«Le Matin Dimanche» l'a constaté sur place: la délinquance des jeunes Kosovars n'a pas l'origine culturelle que lui prêtent les théories populistes. Pourtant, les problèmes existent en Suisse, où des faits divers impliquant des adolescents albanais sont relayés dans les médias. Pourquoi cette rupture? Des spécialistes suisses et kosovars répondent.
Une série de faits divers impliquant
des jeunes Kosovars ont été médiatisés
ces dernières années. Toutefois,
seule une petite minorité d'adolescents
albanais pose problème
C'était il y a quelques années, lors d'un congrès en Suisse. Fëllëza Kadiu, juge pour mineurs au Kosovo, prenait de plein fouet les propos d'une homologue helvète. «Ces jeunes Kosovars délinquants, on ne sait plus quoi en faire. Et vous?». La magistrate albanaise a tiqué, puis répondu: dans la province sous protectorat international, la délinquance des mineurs n'est pas pire qu'ailleurs.

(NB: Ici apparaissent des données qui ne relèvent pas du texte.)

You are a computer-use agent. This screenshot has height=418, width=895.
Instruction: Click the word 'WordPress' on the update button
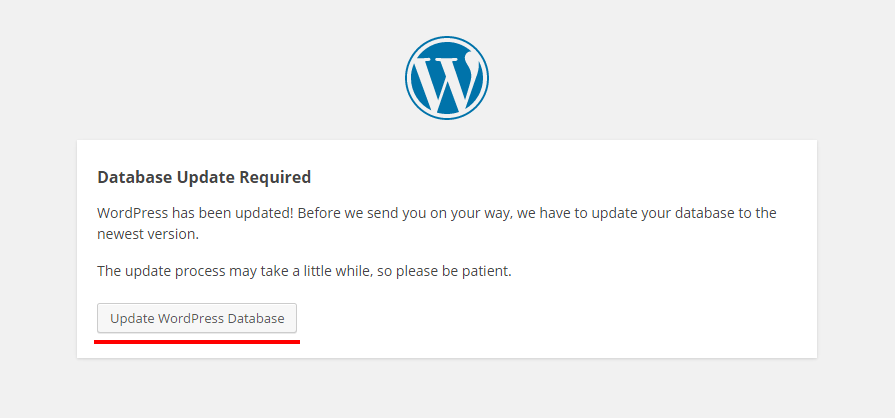point(191,319)
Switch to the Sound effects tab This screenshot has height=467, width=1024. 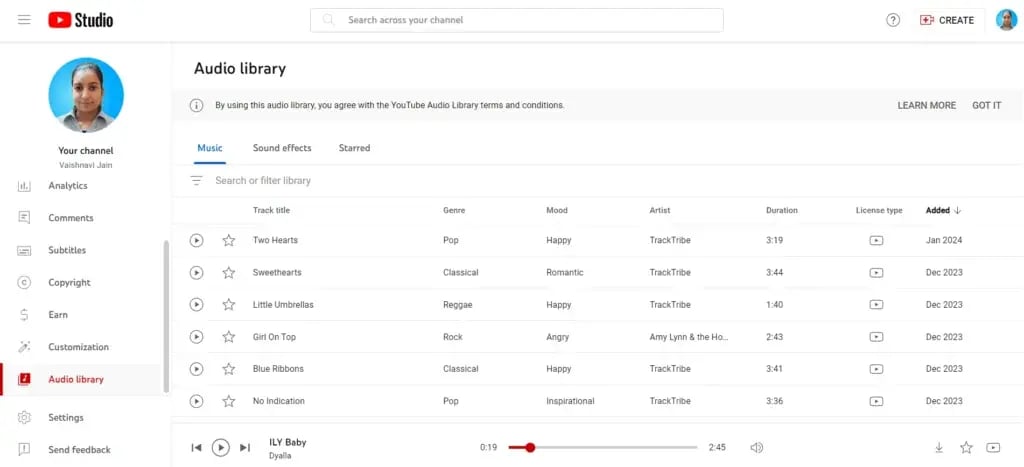282,148
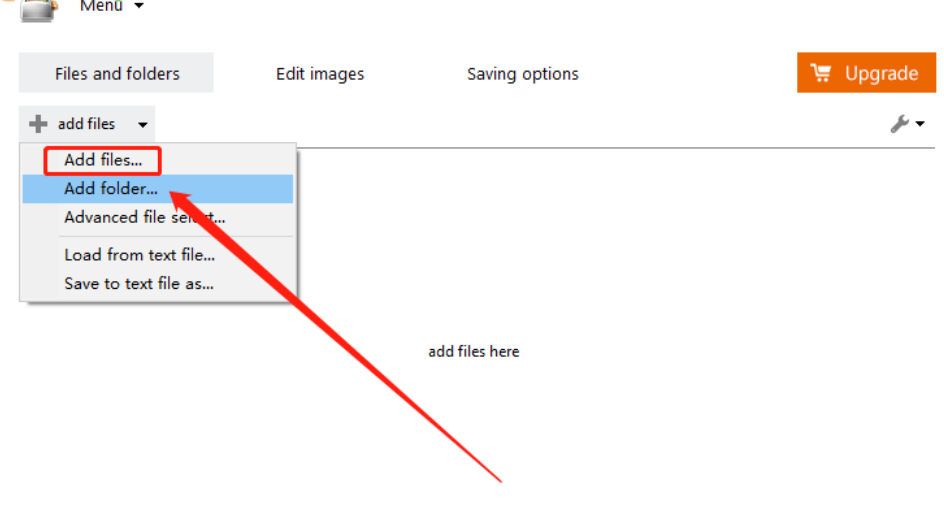Click the wrench settings icon
The height and width of the screenshot is (527, 944).
tap(899, 124)
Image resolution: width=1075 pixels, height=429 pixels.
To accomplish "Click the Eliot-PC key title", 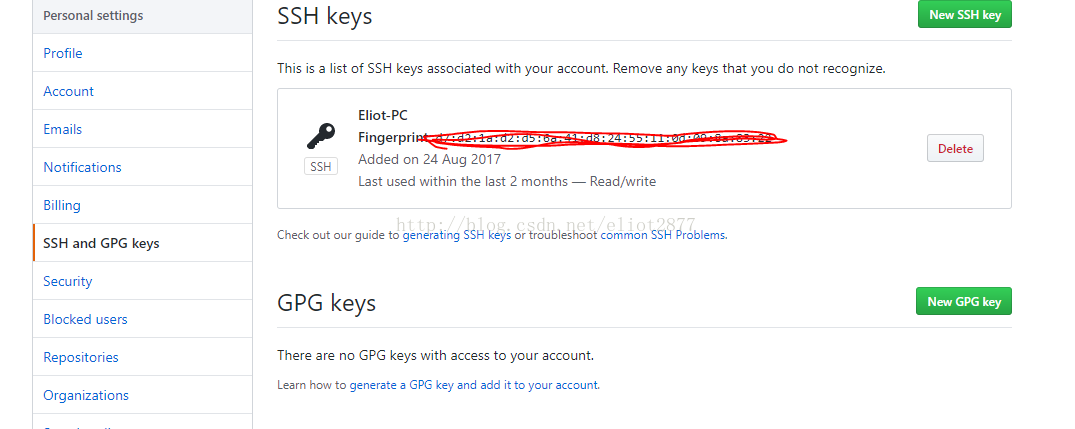I will (383, 115).
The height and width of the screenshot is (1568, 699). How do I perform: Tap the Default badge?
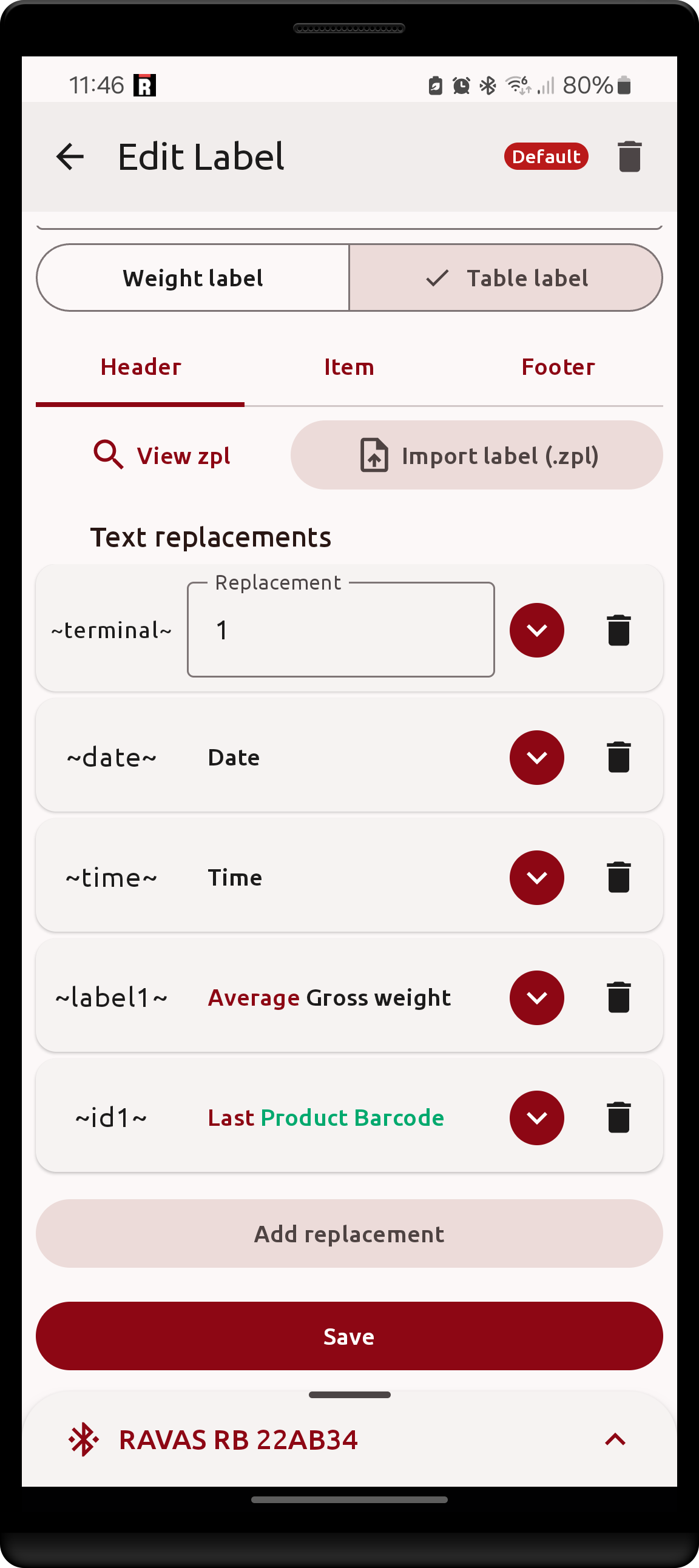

Ce fait, «Le Matin Dimanche» l'a constaté lors d'un reportage publié il y a deux semaines. Malgré un taux de chômage avoisinant les 60%, la province parvient à juguler sa délinquance juvénile, avec l'aide des ONG. Clé de cette maîtrise, entre autres: le fonctionnement clanique de la société, qui induit une régulation sociale. «C'est difficile d'être un délinquant au Kosovo. On est vite remis à l'ordre par un oncle ou un voisin», confirme Baton Haxhiu, journaliste à Pristina et intellectuel de renom.
Perte du réseau social
De quoi ébranler la théorie de «violence d'origine culturelle», brandie par les populistes suisses après chaque fait divers. Ces derniers existent pourtant, impliquant des jeunes Kosovars. Des cas retentissants de viols collectifs et de profanation d'église ont été médiatisés ces deux dernières années en Suisse alémanique. Une minorité d'Albanais est concernée. Mais si le problème n'est pas culturel, d'où vient-il?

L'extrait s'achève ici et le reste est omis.